Rosa del Barco

Me llamo Rosa Del Barco, soy madre de dos niñas adolescentes, ellas han sido siempre mi motor de vida, me han enseñado como vivir el presente en cada momento, y al mismo tiempo que ellas crecían, sentía como yo misma crecía interiormente.

Cuando empecé a practicar yoga, me encontraba en un momento de mi vida muy estresante y difícil. Las clases de yoga eran el único momento en que me olvidaba por completo de mis problemas, al menos durante una hora entera (que era el tiempo que duraba la clase...). No podía entender por qué me sentía tan bien durante y después de las clases.
Ahora sé la razón de porqué el yoga me hizo sentir tan relajada y tranquila, fue lograr conectar con la paz que ya estaba dentro de mí, la paz que tan fácilmente olvidamos cuando nos vemos atrapados en la rutina del a día a día.

Diariamente pasamos demasiado tiempo preocupándonos por lo que haremos en el instante siguiente, tanto, que nos olvidamos de lo que realmente somos en el fondo y de lo que realmente importa verdaderamente en la vida.
El yoga nos ayuda a re-encontrarnos de nuevo, a aprender a vivir en paz en nuestros cuerpos y por lo tanto, con nuestras vidas.

Volvemos a conectar con nuestro corazón y nuestra paz interior.”

Empecé experimentar con mis hijas cuando eran pequeñas, pensaba en que si a mí me fue bien, seguramente a ellas también les ayudaría.

Una de ellas, debido a su carácter tímido y retraído, le costaba mucho abrirse a la vida y pude observar como el yoga que hacíamos en casa, le ayudó a tener una autoestima y valía más fuerte sobre ella.

Practiqué con ellas todas las técnicas de relajación que había aprendido en mi viaje de descubrimiento del Yoga, y viendo los beneficios que ellas obtenían, empecé a formarme en Yoga para niños.

Siempre me había gustado mucho tratar con niños y sentía tenía una buena relación con ellos.

La verdad, descubrí que eran mi pasión, y que quería acompañarlos de una forma más cercana, trabajando y enseñándoles a encontrar su paz interior, descubriendo su gran tesoro: su corazón.

Ayudar a esta nueva generación de niños que ya han nacido, y que están creciendo, a hacer frente a la vida en tiempos difíciles, a creer en sí mismos, a desarrollar su auto-confianza y promover en ellos una naturaleza positiva y saludable, es un honor para mí.

Me siento feliz de poder trabajar con ellos de una forma tan cercana, descubriendo en cada niño una parte de mí misma, la que nunca dejó de ser niña.
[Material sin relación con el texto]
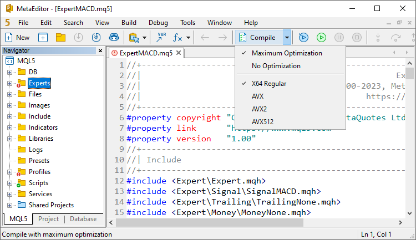Switch to the Project tab
This screenshot has height=240, width=416.
(48, 219)
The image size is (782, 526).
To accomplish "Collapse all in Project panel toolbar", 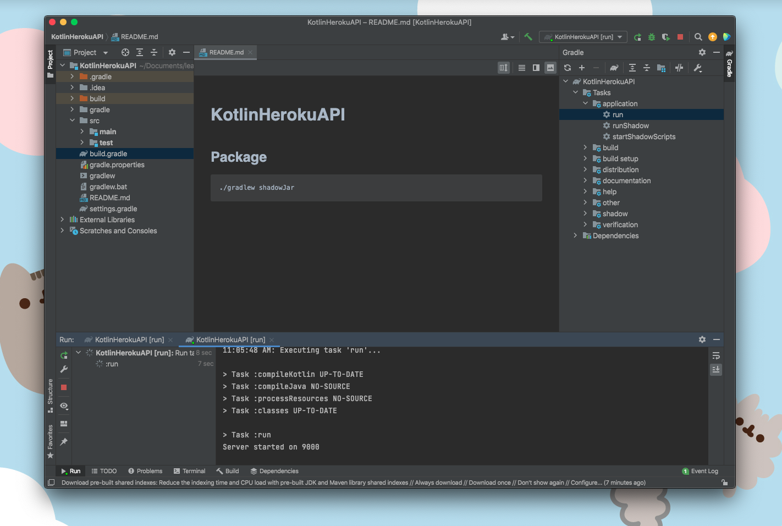I will [154, 52].
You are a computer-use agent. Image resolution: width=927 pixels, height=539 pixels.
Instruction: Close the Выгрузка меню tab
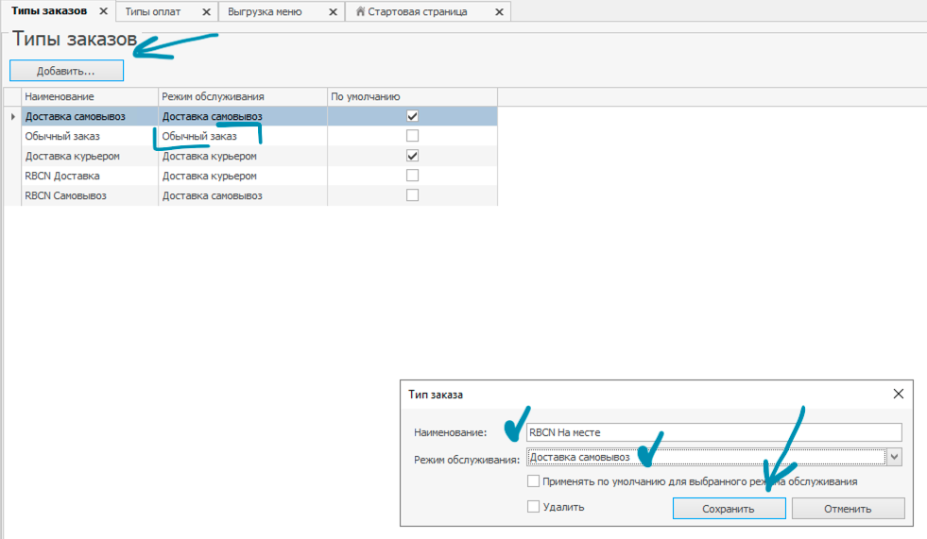332,12
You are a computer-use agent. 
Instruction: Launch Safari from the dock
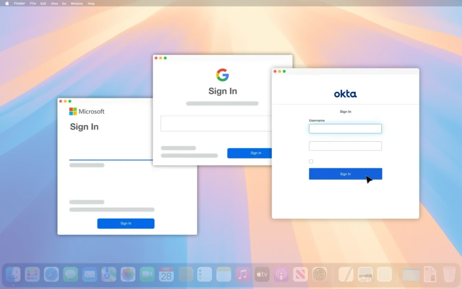[x=51, y=274]
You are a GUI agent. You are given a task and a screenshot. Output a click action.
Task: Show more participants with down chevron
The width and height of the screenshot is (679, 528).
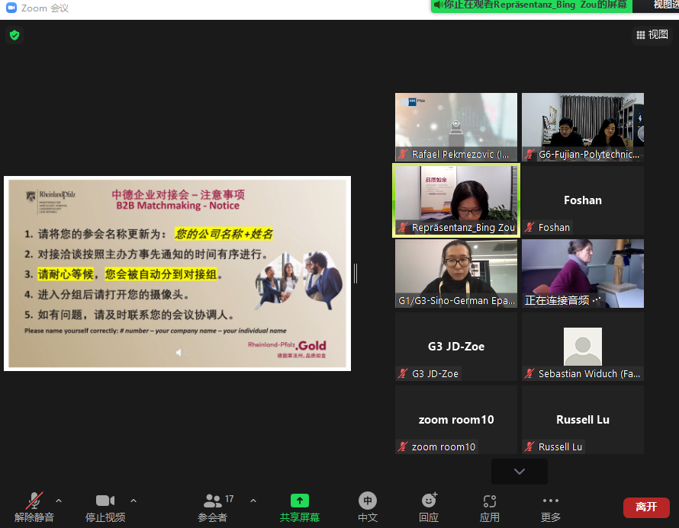[520, 472]
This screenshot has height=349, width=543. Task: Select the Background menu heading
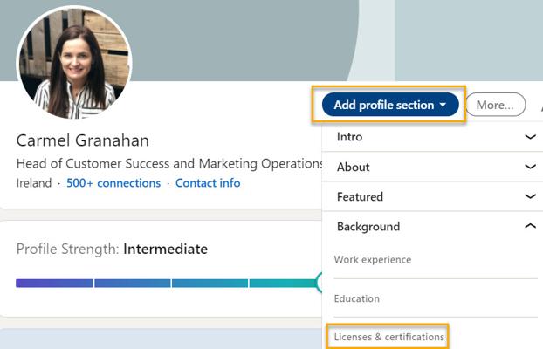tap(368, 227)
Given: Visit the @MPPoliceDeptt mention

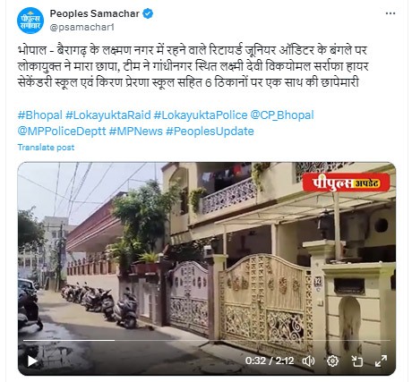Looking at the screenshot, I should pyautogui.click(x=62, y=132).
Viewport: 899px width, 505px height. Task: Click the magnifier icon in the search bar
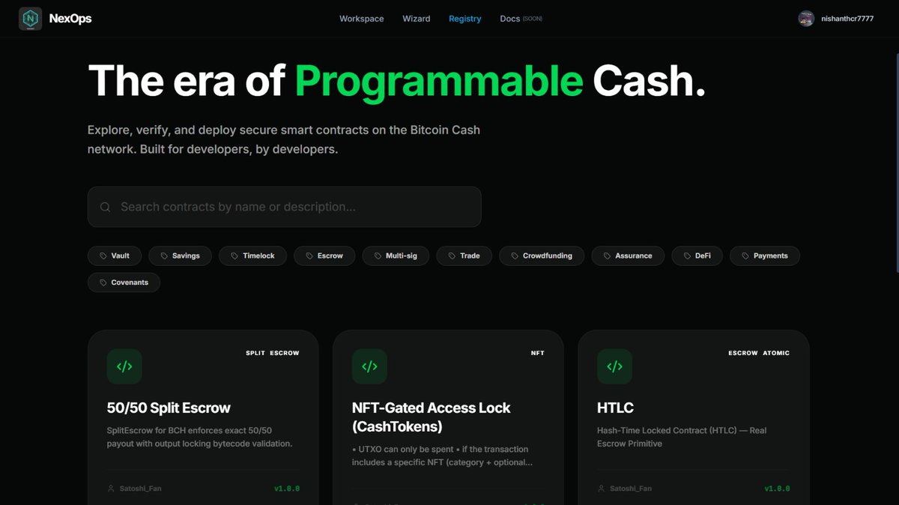pyautogui.click(x=105, y=207)
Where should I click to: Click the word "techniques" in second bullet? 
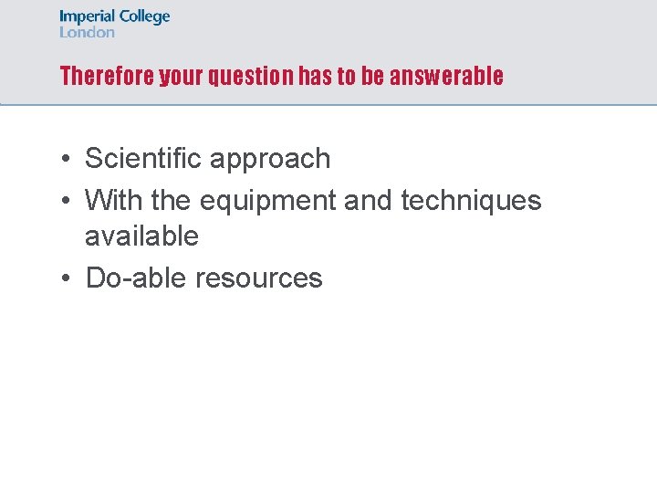click(x=472, y=202)
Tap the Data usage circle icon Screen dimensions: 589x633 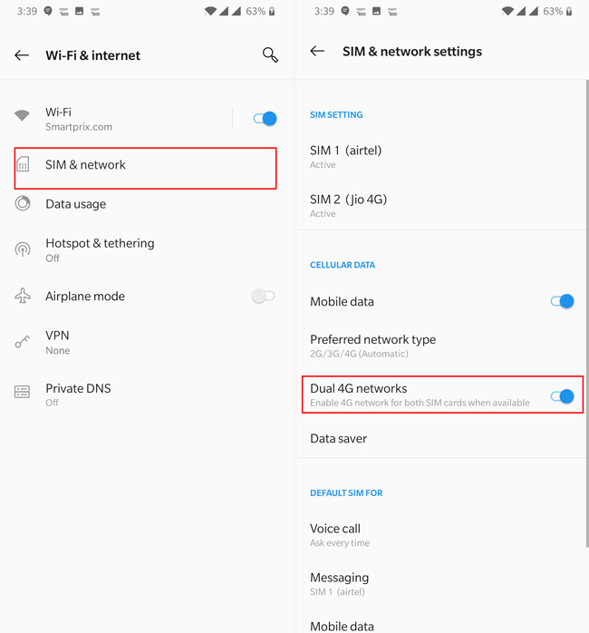click(23, 203)
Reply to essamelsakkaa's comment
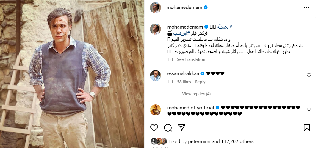This screenshot has height=148, width=316. [200, 82]

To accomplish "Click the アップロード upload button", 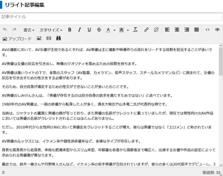I will pyautogui.click(x=17, y=38).

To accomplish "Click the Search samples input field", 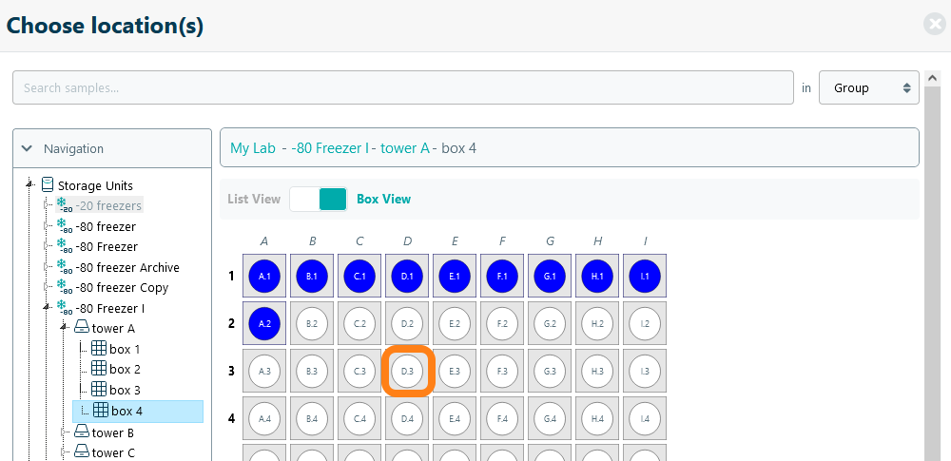I will (x=403, y=87).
Después de hacer varias formaciones, empecé a buscar otro tipo de yoga para otros niños/adolescentes que no pudieran participar debido a sus dificultades físicas o cognitivas, quería que mis sesiones fueran accesibles a “todos”.

Busqué formaciones especiales para poder trabajar con estos niños, hasta que encontré una formación en Madrid de “Yoga para niños con necesidades especiales”, impartida por una mujer pionera de este tipo de yoga especial y terapéutico que trabajaba en Londres, y no dudé en ir hasta allí para aprender de ella.

Conocer a Jo Manuel fue un privilegio, ella me enseñó a trabajar con estos niños, como observarlos desde otra mirada, desde el alma. Fue como un antes y un después en mi vida.

Ha sido una formación maravillosa e inspiradora que me ha permitido enseñar yoga a las personas con necesidades especiales, trabajando de forma individual con cada uno de ellos.

Poder acompañarlos, y descubrir su potencial, les ayuda a tener fortaleza y paz interior

Me siento muy agradecida por esta oportunidad, porqué gracias a ellos descubrí mi camino de vida.